* Dataset listing *

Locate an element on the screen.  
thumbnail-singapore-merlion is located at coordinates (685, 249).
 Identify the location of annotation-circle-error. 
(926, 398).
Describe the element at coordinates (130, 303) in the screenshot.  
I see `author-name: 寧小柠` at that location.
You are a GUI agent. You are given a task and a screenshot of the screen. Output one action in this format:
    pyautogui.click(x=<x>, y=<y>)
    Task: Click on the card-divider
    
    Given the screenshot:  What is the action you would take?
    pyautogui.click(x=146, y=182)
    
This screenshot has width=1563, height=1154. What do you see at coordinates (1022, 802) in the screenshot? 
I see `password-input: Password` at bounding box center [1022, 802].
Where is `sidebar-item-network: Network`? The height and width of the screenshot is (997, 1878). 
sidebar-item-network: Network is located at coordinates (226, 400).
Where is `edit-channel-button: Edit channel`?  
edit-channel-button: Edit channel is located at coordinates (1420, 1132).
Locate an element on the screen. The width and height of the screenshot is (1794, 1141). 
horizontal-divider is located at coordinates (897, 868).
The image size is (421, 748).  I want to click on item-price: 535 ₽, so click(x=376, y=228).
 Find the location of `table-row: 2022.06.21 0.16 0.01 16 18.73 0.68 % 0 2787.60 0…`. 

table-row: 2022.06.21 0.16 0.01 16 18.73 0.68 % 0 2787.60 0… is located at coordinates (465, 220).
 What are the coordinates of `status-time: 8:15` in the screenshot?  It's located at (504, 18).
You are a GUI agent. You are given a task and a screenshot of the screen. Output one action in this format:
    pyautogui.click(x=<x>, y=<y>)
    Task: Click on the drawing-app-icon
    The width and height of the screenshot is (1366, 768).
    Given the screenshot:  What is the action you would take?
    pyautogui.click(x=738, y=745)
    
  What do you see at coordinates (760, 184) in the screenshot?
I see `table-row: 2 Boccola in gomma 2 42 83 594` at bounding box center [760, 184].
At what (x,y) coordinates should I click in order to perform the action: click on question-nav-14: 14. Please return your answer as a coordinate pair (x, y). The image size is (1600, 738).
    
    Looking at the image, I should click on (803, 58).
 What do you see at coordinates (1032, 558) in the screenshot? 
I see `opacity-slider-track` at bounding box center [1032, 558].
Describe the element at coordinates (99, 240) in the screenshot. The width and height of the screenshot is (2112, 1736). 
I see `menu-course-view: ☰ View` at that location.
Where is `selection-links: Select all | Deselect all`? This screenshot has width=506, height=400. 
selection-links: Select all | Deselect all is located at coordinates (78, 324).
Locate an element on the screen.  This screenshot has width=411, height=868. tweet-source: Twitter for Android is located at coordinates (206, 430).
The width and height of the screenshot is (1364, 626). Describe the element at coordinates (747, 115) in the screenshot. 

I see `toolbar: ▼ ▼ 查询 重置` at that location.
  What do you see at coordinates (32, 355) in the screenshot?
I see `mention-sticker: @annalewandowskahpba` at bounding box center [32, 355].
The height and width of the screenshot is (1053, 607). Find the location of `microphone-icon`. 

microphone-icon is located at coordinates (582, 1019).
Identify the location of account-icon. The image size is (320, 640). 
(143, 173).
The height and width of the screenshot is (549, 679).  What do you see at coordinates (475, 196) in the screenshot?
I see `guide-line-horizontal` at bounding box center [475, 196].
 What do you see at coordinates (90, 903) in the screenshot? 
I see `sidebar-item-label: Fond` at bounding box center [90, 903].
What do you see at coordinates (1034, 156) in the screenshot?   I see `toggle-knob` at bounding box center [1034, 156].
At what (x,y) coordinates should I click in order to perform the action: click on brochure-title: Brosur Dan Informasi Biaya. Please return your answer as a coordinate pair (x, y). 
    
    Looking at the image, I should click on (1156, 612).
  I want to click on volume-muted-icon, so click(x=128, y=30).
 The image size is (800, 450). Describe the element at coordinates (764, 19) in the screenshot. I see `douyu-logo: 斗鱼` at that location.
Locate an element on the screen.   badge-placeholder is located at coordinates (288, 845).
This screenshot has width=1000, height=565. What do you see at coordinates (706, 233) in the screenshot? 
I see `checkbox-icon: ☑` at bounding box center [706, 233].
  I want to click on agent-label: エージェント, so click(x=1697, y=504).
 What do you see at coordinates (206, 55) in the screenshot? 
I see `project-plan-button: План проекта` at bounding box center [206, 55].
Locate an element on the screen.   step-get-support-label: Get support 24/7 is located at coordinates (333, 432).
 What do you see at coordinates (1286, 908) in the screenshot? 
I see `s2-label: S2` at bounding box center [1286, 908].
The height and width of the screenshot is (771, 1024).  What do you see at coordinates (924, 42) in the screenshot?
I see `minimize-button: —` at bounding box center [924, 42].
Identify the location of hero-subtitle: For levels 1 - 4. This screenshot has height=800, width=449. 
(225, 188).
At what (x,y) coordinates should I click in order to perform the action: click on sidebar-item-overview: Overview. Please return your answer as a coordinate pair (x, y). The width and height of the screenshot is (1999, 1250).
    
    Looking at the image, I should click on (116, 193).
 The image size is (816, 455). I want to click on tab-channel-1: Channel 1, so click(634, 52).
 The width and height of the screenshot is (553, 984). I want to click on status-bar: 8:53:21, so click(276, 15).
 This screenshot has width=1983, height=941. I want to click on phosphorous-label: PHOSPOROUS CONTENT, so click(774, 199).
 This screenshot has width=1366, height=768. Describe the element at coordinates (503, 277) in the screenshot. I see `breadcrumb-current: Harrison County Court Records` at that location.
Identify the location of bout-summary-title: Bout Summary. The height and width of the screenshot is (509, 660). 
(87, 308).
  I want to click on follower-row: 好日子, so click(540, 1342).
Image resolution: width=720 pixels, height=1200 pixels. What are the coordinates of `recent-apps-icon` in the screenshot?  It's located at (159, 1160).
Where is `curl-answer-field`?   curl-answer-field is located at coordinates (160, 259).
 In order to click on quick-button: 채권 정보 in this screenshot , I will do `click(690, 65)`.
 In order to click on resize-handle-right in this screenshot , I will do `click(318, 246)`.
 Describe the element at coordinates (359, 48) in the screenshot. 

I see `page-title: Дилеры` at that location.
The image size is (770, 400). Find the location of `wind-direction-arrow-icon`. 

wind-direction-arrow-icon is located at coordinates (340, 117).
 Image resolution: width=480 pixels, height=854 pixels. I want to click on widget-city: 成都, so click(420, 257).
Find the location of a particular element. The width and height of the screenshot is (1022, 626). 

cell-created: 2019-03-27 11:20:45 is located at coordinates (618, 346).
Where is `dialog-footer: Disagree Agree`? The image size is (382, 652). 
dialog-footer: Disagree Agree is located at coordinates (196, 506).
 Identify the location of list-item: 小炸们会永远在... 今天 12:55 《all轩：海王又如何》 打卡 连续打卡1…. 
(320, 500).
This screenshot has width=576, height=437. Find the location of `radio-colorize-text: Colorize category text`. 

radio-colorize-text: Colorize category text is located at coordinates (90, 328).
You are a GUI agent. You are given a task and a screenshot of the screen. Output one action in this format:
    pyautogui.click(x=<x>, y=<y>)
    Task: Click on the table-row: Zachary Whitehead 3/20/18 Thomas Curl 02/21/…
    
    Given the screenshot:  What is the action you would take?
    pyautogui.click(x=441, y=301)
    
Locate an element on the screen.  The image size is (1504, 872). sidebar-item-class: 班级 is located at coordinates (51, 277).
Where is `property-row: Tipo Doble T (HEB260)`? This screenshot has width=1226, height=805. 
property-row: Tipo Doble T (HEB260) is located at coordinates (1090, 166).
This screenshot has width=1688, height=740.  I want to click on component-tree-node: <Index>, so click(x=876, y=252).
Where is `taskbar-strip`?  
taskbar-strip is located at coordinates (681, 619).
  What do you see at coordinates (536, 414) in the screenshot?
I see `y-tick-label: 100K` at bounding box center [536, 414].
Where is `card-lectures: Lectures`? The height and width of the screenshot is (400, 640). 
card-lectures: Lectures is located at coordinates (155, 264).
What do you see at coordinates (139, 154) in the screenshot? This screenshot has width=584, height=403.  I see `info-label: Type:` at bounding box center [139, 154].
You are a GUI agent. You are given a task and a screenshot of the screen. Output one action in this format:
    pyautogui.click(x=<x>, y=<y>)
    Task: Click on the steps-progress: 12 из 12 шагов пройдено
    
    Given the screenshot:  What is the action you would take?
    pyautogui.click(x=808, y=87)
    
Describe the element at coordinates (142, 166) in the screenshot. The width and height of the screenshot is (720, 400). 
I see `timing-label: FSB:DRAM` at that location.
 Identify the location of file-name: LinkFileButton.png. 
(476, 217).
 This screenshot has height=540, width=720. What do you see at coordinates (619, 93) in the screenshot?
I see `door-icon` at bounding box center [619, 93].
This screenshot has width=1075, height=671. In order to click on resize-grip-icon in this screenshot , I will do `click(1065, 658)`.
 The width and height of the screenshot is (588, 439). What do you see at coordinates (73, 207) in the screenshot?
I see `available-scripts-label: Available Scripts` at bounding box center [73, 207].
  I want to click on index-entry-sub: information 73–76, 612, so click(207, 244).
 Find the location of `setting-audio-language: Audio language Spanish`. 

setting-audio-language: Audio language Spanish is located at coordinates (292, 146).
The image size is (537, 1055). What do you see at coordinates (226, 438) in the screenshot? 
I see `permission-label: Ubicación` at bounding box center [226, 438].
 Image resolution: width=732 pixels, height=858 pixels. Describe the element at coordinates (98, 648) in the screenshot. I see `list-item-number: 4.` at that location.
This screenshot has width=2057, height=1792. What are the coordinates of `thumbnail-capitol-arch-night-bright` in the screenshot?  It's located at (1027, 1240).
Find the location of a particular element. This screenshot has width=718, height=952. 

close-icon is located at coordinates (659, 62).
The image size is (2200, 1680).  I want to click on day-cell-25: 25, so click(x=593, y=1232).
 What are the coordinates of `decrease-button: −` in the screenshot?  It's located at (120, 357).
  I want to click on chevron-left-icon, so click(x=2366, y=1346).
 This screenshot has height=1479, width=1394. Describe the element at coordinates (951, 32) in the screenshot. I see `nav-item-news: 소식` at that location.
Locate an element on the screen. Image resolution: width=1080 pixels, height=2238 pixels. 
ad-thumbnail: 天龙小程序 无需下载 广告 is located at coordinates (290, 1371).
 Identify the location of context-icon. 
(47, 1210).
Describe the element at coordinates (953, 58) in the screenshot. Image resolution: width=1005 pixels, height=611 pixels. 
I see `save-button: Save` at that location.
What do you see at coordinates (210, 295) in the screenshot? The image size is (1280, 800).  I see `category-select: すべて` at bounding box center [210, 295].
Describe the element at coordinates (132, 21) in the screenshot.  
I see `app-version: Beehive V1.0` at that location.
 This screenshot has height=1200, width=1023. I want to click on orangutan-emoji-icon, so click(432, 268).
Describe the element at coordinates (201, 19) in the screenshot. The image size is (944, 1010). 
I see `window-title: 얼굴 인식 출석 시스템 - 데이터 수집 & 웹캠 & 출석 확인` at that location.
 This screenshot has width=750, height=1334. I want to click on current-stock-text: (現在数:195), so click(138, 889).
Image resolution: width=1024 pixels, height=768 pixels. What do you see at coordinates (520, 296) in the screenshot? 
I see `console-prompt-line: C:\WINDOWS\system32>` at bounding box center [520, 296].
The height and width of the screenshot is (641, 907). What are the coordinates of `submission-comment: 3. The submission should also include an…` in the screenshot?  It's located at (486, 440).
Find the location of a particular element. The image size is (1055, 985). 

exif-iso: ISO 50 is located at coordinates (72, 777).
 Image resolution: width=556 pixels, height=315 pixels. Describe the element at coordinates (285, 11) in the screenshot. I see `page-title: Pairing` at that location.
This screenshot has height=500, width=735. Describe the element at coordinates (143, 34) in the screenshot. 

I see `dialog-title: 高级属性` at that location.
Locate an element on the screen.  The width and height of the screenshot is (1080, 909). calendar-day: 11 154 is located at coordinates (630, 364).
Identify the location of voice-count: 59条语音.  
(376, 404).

* Problem *
Copy the lines of the listing above verbatim, starting from the line containing "The image size is (537, 1055)." and ending with the line containing "The image size is (2200, 1680).", including both of those lines.

* Answer for the task *
The image size is (537, 1055). What do you see at coordinates (226, 438) in the screenshot? 
I see `permission-label: Ubicación` at bounding box center [226, 438].
 Image resolution: width=732 pixels, height=858 pixels. Describe the element at coordinates (98, 648) in the screenshot. I see `list-item-number: 4.` at that location.
This screenshot has width=2057, height=1792. What are the coordinates of `thumbnail-capitol-arch-night-bright` in the screenshot?  It's located at (1027, 1240).
Find the location of a particular element. This screenshot has width=718, height=952. 

close-icon is located at coordinates (659, 62).
The image size is (2200, 1680).  I want to click on day-cell-25: 25, so click(x=593, y=1232).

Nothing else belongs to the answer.